● **GOAL**: Copy out all of the following material line for line, with no changes.
——
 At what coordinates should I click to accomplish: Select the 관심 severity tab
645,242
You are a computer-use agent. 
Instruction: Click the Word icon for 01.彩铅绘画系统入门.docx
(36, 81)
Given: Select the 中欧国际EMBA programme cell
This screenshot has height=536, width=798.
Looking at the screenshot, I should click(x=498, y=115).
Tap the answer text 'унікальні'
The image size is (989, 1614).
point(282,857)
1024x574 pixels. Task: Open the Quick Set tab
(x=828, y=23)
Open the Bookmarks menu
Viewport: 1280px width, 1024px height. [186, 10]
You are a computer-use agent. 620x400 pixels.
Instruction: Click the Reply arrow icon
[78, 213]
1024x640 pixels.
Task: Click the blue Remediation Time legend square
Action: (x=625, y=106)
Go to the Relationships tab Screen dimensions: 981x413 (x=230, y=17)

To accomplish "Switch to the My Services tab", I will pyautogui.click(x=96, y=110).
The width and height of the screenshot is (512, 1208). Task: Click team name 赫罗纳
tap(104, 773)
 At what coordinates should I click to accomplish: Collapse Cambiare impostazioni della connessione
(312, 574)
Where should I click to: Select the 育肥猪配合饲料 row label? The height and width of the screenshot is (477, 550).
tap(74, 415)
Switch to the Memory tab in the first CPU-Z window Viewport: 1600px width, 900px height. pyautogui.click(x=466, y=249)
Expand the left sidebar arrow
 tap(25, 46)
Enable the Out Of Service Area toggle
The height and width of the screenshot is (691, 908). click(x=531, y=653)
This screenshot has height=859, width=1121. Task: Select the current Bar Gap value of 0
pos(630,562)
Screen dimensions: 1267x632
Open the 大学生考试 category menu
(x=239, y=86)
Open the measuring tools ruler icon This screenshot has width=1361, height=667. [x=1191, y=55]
——
● **ANSWER TO THIS EXERCISE**:
 At what coordinates should I click to accomplish: Select the 관심 severity tab
645,242
You are a computer-use agent. 
Instruction: Click the Word icon for 01.彩铅绘画系统入门.docx
(36, 81)
Given: Select the 中欧国际EMBA programme cell
This screenshot has height=536, width=798.
Looking at the screenshot, I should click(x=498, y=115).
Tap the answer text 'унікальні'
The image size is (989, 1614).
point(282,857)
1024x574 pixels. Task: Open the Quick Set tab
(x=828, y=23)
Open the Bookmarks menu
Viewport: 1280px width, 1024px height. [186, 10]
You are a computer-use agent. 620x400 pixels.
Instruction: Click the Reply arrow icon
[78, 213]
1024x640 pixels.
Task: Click the blue Remediation Time legend square
Action: (x=625, y=106)
Go to the Relationships tab Screen dimensions: 981x413 (x=230, y=17)

To accomplish "Switch to the My Services tab", I will pyautogui.click(x=96, y=110).
The width and height of the screenshot is (512, 1208). Task: Click team name 赫罗纳
tap(104, 773)
 At what coordinates should I click to accomplish: Collapse Cambiare impostazioni della connessione
(312, 574)
Where should I click to: Select the 育肥猪配合饲料 row label? The height and width of the screenshot is (477, 550).
tap(74, 415)
Switch to the Memory tab in the first CPU-Z window Viewport: 1600px width, 900px height. pyautogui.click(x=466, y=249)
Expand the left sidebar arrow
 tap(25, 46)
Enable the Out Of Service Area toggle
The height and width of the screenshot is (691, 908). click(x=531, y=653)
This screenshot has height=859, width=1121. Task: Select the current Bar Gap value of 0
pos(630,562)
Screen dimensions: 1267x632
Open the 大学生考试 category menu
(x=239, y=86)
Open the measuring tools ruler icon This screenshot has width=1361, height=667. [x=1191, y=55]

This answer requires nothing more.